They made Greivis Vasquez, then they broke the mold
It is senior night in College Park, which just demands a good Greivis Vasquez story or two, no?
Two years ago on a team charter to Miami, cellphone to his ear. The charming, if accented, English of a cocksure Venezuelan absolutely making a Maryland coed coo.
"Why should you go out with me?" he asked the young woman on the other end. "You should go out with me because I'm good looking, I'm a great basketball player and I'm going to be very wealthy one day."
Debbie Yow, the eavesdropping athletic director seated in front of him on the plane, almost made Vasquez blush when she asked whom he was talking to.
She could have been a student-athlete. She could have been Shakira, Jessica Alba or Maria Sharapova. Didn't matter. Even as a sophomore, Greivis Vasquez oozed and seeped confidence -- in everything.
His four-year tenure at Maryland was not a career as much as a four-act play. Filled with theater. Filled with athletic arrogance of the highest art.

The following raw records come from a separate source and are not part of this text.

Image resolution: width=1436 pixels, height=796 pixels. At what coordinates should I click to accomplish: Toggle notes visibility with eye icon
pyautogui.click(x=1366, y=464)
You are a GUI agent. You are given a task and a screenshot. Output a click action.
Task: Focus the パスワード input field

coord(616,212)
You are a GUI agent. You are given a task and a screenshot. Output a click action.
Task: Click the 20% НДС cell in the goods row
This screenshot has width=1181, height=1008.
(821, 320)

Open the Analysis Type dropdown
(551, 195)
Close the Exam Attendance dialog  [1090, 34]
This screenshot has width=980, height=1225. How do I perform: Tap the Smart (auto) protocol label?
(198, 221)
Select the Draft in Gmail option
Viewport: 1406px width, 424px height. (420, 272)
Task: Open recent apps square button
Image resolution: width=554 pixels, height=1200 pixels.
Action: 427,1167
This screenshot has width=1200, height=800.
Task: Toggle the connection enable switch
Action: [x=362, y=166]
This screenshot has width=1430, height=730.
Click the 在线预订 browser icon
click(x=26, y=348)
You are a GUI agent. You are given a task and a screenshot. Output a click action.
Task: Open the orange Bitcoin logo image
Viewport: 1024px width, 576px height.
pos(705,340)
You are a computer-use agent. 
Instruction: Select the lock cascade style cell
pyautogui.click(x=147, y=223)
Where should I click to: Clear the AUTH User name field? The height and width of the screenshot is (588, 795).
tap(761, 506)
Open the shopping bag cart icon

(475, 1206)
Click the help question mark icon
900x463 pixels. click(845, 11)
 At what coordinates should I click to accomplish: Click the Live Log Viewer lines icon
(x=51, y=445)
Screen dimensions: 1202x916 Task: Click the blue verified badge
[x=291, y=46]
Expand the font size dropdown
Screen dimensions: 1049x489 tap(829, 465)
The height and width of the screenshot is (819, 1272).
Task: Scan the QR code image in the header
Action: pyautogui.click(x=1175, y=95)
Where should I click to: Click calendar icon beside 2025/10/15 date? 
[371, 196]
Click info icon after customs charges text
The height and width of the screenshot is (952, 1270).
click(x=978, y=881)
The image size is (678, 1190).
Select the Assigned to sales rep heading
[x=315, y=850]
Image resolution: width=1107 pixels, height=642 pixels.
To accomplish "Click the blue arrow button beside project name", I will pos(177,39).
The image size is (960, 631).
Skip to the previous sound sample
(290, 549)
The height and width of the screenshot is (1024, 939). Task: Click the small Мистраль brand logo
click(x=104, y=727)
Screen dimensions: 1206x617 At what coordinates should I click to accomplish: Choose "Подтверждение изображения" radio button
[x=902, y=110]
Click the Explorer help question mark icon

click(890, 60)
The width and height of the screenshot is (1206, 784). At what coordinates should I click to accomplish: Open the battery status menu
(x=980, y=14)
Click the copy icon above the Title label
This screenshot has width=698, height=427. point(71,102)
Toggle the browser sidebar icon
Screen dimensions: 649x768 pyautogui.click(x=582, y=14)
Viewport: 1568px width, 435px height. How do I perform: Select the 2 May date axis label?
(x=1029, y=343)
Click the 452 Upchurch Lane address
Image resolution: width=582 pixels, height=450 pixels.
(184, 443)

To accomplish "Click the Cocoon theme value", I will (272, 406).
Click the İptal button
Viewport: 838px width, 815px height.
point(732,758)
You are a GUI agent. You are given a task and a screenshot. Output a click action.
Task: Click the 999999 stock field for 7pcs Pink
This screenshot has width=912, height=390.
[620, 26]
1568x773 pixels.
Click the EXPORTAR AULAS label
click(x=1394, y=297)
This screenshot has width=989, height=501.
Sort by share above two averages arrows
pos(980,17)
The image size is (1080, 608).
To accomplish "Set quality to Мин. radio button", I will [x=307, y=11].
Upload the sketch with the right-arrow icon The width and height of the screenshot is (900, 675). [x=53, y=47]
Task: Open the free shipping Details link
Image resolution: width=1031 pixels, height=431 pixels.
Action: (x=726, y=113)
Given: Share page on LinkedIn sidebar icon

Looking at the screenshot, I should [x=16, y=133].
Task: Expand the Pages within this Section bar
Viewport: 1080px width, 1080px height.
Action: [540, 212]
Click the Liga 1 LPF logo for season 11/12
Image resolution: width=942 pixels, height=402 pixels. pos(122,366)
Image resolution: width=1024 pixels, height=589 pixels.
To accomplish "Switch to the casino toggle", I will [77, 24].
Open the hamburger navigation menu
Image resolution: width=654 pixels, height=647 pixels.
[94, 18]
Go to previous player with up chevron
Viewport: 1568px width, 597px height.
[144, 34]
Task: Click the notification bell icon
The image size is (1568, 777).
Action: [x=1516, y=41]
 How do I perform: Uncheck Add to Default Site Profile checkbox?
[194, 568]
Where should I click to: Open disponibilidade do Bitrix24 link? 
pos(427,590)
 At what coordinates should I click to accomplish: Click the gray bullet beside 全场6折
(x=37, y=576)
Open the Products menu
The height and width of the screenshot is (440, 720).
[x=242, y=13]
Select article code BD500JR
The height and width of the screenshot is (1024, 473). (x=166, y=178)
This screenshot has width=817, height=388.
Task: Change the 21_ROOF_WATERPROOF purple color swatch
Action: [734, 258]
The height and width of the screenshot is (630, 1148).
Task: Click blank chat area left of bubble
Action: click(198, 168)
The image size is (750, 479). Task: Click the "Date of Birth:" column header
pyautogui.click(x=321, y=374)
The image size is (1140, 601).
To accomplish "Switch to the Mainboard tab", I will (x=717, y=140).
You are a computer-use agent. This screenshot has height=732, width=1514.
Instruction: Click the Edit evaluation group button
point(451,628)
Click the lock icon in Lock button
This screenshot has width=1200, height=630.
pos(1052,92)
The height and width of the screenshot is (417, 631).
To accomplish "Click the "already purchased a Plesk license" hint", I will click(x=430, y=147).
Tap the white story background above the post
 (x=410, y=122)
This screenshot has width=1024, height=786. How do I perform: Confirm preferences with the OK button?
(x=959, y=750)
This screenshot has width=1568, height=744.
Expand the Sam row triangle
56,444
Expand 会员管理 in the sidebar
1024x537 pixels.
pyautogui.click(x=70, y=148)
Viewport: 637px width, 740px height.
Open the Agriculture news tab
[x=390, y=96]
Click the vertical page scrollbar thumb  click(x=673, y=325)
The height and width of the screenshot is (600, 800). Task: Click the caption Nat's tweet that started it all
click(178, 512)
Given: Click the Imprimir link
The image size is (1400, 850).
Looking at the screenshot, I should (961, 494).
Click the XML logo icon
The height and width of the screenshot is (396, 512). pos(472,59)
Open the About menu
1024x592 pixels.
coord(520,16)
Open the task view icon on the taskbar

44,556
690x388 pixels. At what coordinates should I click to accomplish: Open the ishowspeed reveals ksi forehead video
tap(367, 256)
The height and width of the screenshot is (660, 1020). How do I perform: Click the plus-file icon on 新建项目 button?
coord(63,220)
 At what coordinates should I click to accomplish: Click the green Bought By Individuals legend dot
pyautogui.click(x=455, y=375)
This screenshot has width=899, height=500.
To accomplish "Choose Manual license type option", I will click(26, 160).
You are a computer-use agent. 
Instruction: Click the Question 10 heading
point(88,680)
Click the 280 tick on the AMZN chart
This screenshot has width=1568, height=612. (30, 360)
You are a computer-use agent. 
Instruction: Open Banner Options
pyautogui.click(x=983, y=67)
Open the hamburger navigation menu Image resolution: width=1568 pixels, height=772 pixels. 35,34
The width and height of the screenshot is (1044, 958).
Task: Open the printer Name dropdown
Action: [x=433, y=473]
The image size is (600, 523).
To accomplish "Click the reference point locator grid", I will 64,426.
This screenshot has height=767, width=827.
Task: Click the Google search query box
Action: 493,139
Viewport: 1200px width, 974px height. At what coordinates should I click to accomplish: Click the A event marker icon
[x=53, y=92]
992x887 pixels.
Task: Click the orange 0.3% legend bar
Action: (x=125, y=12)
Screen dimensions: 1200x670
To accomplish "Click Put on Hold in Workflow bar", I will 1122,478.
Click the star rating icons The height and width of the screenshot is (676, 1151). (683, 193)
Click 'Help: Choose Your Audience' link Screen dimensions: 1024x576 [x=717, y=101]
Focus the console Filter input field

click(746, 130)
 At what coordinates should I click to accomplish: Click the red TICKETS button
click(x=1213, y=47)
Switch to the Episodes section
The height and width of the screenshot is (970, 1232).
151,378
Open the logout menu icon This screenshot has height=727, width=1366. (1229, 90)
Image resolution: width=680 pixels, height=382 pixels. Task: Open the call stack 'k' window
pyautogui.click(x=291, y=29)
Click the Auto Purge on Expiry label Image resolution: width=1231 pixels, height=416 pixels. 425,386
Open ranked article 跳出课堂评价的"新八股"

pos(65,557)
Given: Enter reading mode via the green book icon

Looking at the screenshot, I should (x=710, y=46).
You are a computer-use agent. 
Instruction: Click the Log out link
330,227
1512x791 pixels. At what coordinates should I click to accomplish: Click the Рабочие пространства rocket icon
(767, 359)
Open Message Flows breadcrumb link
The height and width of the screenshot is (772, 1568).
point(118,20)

Shimmying. Playing to the crowd. Showing the Cameron Crazies he was crazier. Taking on his own fans if he felt they needed some Caracas junk mouthed to them.
Spills and thrills, each spring semester.
Like the night last season he slung the stone and knocked out North Carolina, the uber-emotional player, figuratively standing back-to-back with his uber-emotional coach in a bar brawl -- primal screams of the victors to follow.
See, whether they can drop Duke on Wednesday night or not -- whether Gary Williams and his kindred on-court spirit can spread frosting on top of this less-maddening, much more satisfying season -- really doesn't matter in the long haul.
Gary and Greivis won. They vanquished their detractors, many of whom did not want either of them to return to Maryland this season.
It's ridiculous to think about now, with Maryland firmly in second place in the ACC with a chance to claim the conference regular season title, but both of their legacies were embattled about this time a year ago.